Letters to the Editor

Hospital gem in our midst

One recent Friday morning I found myself in the Whidbey General emergency room. While I had spent many hours there on prior occasions with friends and family members, this time it was my body on the line. It was me lying on the gurney with lines attached, in great pain and worried about what might be happening.

So, to be clear, kidney stones are nowhere near as much fun as they sound. The emergency room nurses were not only professional and efficient, they managed to maintain a light hearted attitude throughout.

Throughout this ordeal, though, one moment stands out. That’s when Linda Gipson, Ph.D., WGH’s new chief nursing officer, dropped by to see how everything was going. I had worked with senior military officers for years, and I knew when she walked in the room that she had command experience. She was very gracious and answered questions we had about the situation at hand. It was obvious, too, that the nurses I met were very pleased she was in charge.

I should mention here that such visits to patient rooms are not normal. In large medical centers patients just don’t see the administrative decision makers – instead they are typically treated like numbers, in and out the door.
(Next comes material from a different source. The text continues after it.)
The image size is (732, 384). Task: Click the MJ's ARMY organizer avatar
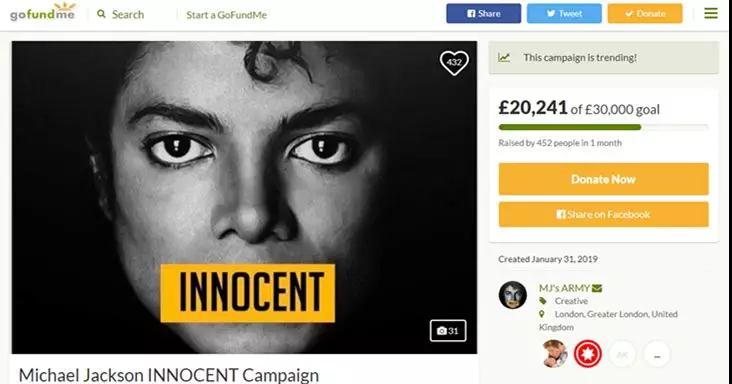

But this visit highlighted the very strength of a small, community hospital: it can focus on quality personal care.

The fact that Whidbey General has been able to hire someone with Dr. Gipson’s skill set, as well as her desire to maintain a clinical focus, is truly amazing. It makes me very interested to see the direction our hospital will take in the future.

I retired recently after 25 years, having served on the staff of six major medical centers as a speech pathologist in the Bay Area and Europe.

After arriving on Whidbey Island, I decided to work at Whidbey General on a part-time basis. Like most people I figured a small county hospital was going to be just a step behind the times. But after the two-day staff orientation, I walked away stunned. This was without a doubt the best introduction to a hospital I had ever received. I was intrigued. Later, I was equally impressed by the staff members I met who, although highly trained and experienced, had chosen to come to Whidbey --- sometimes accepting a cut in pay --- for the same reason so many of us did. It’s a great place to live and raise a family.

My message to you: Don’t wait to support our community hospital until you need to use it. If you do, this wonderful facility could very easily disappear or get swallowed up by the large profit-driven corporations waiting for it to fail. Step up and help make a great place even better.